I like to ride ATV's, but it's not like we are exactly short on places to ride here. Not everyone who enjoys the outdoors uses ATV's and those few riders that are constantly going off trail are not doing the rest of us any favors when it comes to issues like this.

I'm of the mindset that even if someone uses the outdoors differently than I do, their right to do so should be protected even if that means regulating things differently in different areas. I don't agree with many of the ideas espoused by the Sierra Club, but that also doesn't automatically invalidate them either. It's more dangerous when we don't have a voice of opposition in my opinion.


----------



## #1DEER 1-I (Sep 10, 2007)

ATV trails don't need to be in every canyon and on every ride line. I support places closed to vehicle access, how can you get away with no place to get away to? I don't think this at all constitutes a title about an attack on our public lands.


----------



## Hoopermat (Dec 17, 2010)

Reading this article that was written by a agenda driven reporter is not going to give you all the information. The open miles of trails is a smoke and mirrors trick.

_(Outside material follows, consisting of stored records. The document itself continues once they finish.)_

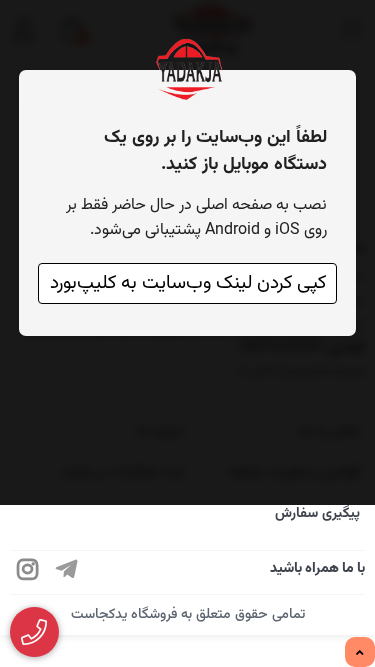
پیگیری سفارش (317, 514)
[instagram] (28, 572)
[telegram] (67, 572)
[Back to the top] (360, 653)
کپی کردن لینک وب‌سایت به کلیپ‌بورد (188, 283)
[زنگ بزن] (34, 632)
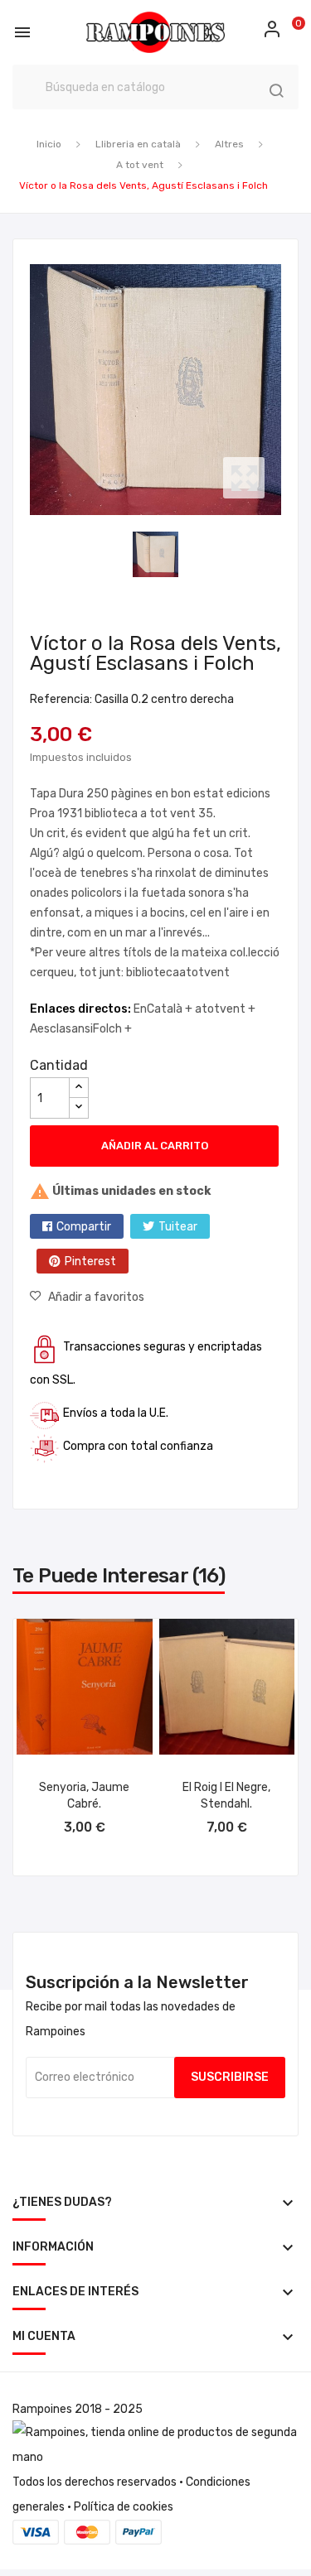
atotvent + (225, 1009)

http://a123.g.akamai.net/7/123/1155...i.com/11558/www/nepa/99725_FSPLT3_2427598.pdf


----------



## Kwalk3 (Jun 21, 2012)

I'll admit I didn't read the whole thing, but from what I have gleaned from it, including the tables you referenced about the options, I still don't take issue with what is being proposed. Is it the 97 miles of unauthorized trails being closed down that's causing a stir? Because I think that is a good thing. 

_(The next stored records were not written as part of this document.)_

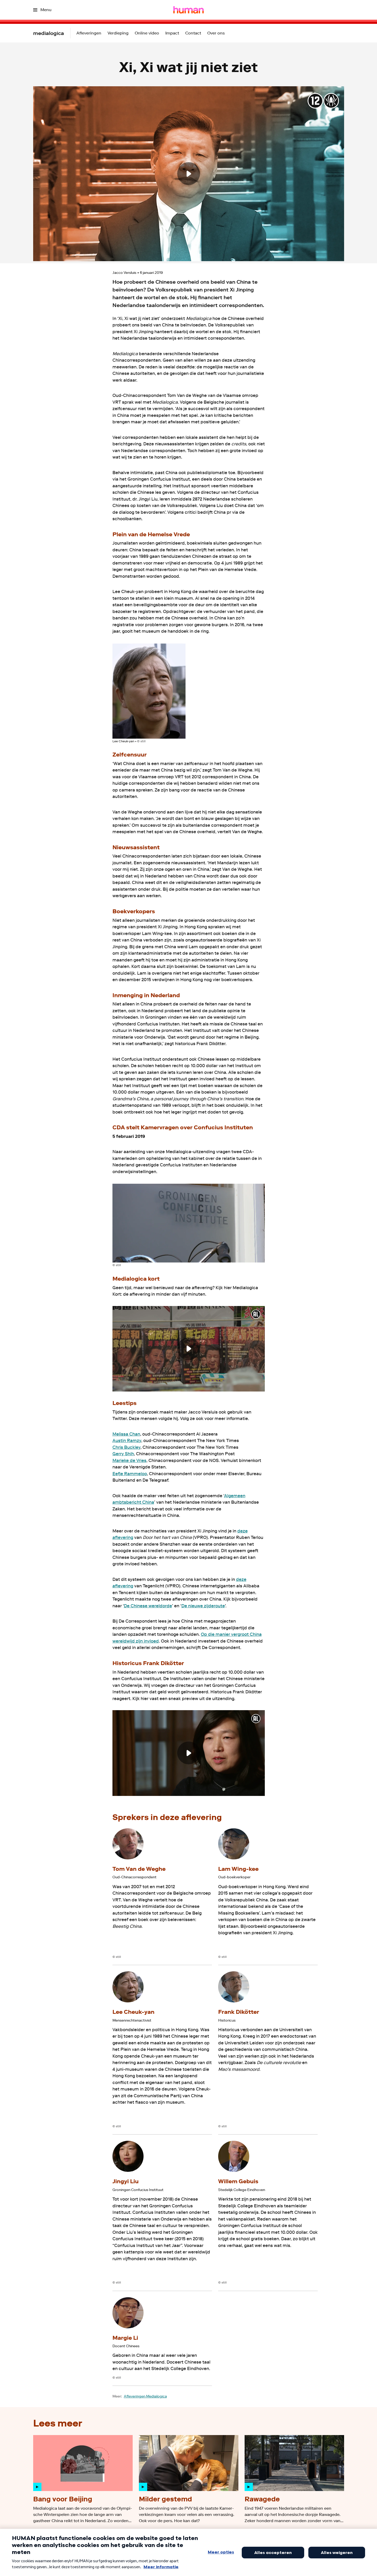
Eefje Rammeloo (129, 1473)
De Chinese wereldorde (148, 1605)
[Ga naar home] (188, 9)
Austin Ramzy (126, 1440)
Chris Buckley (126, 1447)
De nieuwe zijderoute (203, 1605)
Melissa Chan (126, 1434)
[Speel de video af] (188, 173)
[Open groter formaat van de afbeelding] (149, 691)
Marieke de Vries (129, 1460)
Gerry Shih (123, 1453)
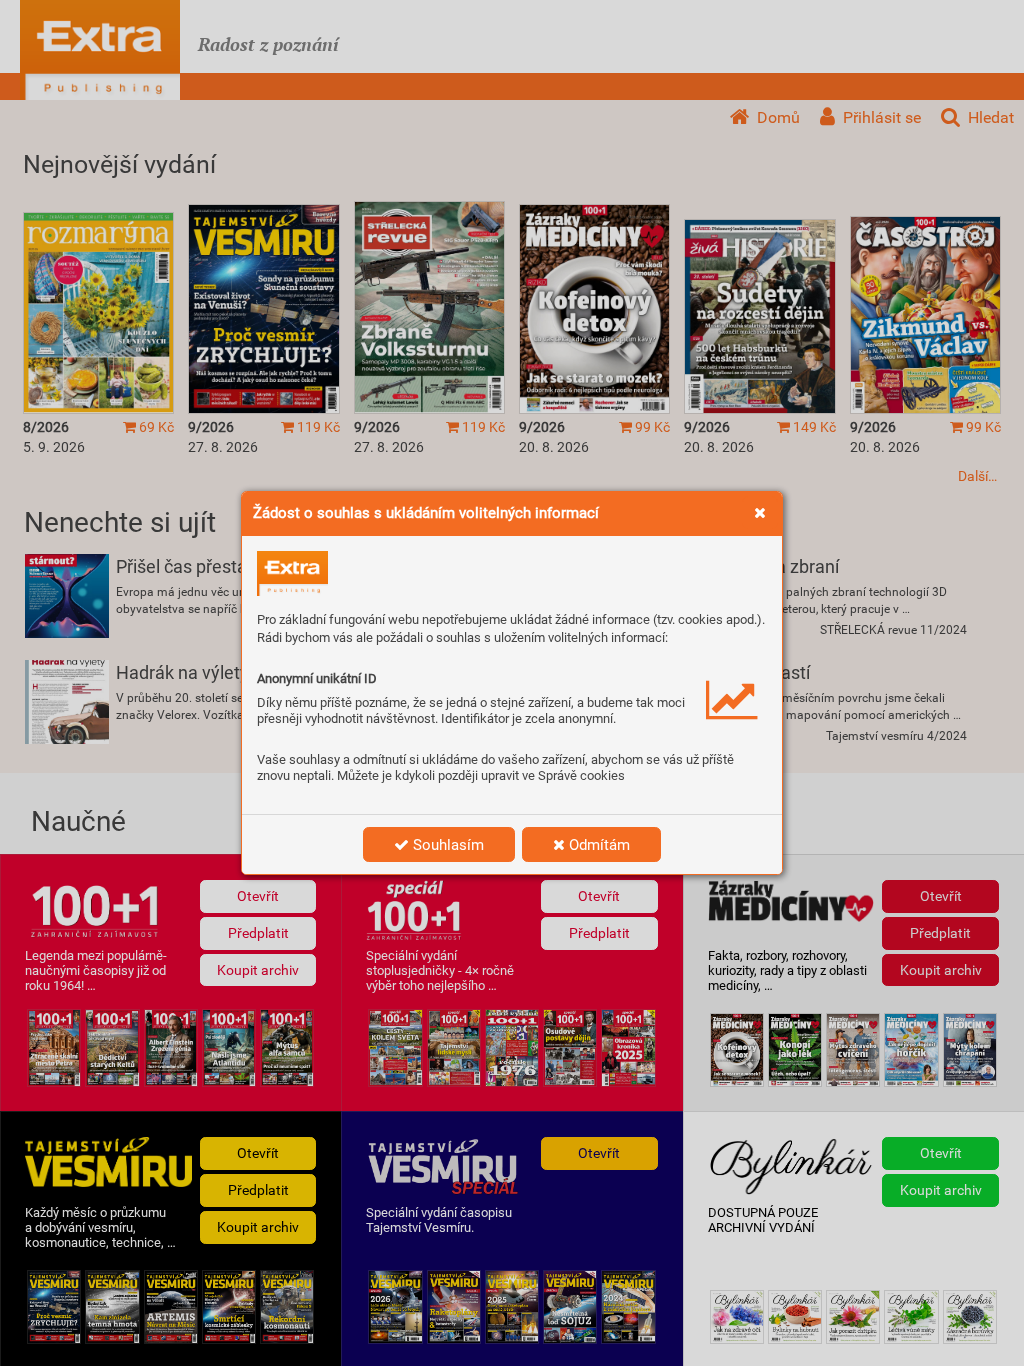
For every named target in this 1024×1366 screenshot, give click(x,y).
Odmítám (597, 845)
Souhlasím (446, 845)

Seems to me like the atv guys aren't happy and neither is the Sierra club. Smells like a good compromise to me.....


----------



## Dukes_Daddy (Nov 14, 2008)

Your header should read "Utah's public lands under attack by lazy arsed ATV riders and Sierra Club trying to get Forest Service to protect OUR lands".


----------



## Packfish (Oct 30, 2007)

Not a huge Sierra Club fan- but it seems to boil down to the same reason this happens with other activities- lack of self regulating- from jet skiers to 4 wheelers to Dirt bikes and so on. The groups see things that shouldn't be going on and let it go. Just like about everything else you see in our so called ' enlightened free to be society"


----------



## paddler (Jul 17, 2009)

I would favor more restrictions on ATV use and far more enforcement. Irresponsible use is a huge problem. Use the quads that God gave you.


----------



## rjefre (Sep 8, 2007)

I agree that the title of this thread is way more misleading that the title of the article. After reading the article, it sounds like a bunch of ATV folks like to go off-trail and are ruining it for everyone else. It also sounds like the Sierra Club would like to see more Forest Service folks out in the area to enforce the existing laws. I see nothing provocative in this information. 
R


----------